The decision came in a suit filed by the Air Transport Association, a trade association of airlines, which argued that the $4 million was part of the defunct union's assets that should be distributed to its creditors.
Patco filed for bankruptcy in July, 11 months after calling a strike that led to the firing of 11,500 of its members. Under the bankruptcy proceedings, the union's assets are to be distributed by a court-appointed trustee to the union's creditors. The union contended that the $4 million was a subsistence trust fund which would be disbursed to union members at some point.
The nation's airlines are owed an estimated $33 million as a result of fines levied against the union for violating an injunction barring a strike. The bankrupt union's creditors also include the U.S. government, which is owed about $1 million.
"To permit the return of the trust monies to members of the union that have acted in clear defiance of established law would be to reward Patco members for their illegal action," Bankruptcy Judge Roger M. Whelan said in a 16-page decision.
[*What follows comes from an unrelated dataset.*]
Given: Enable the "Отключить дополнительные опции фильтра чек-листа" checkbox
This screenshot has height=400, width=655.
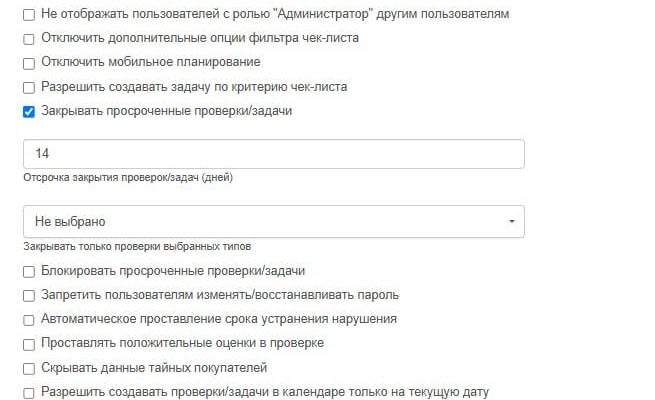Looking at the screenshot, I should [x=29, y=39].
Whelan wrote that a trust fund is "void and of no effect" when the purpose of it is to defeat a public policy or where it's prohibited by law. "It is clear to the court that recognition of the trust fund, created as it was to thwart a clear and express public policy against strikes by government employes, would result in a perversion of valid, stated government objectives in defining union activities," he wrote.
ATA said in a statement yesterday that the decision upheld "the important principle that union strike funds designed to aid in an unlawful strike must be available to pay damages caused by that illegal strike." Whatever funds are paid ultimately to ATA from the bankruptcy estate will be earmarked for the benefit of ATA member airlines and will offset partially the losses caused by the strike, the group said.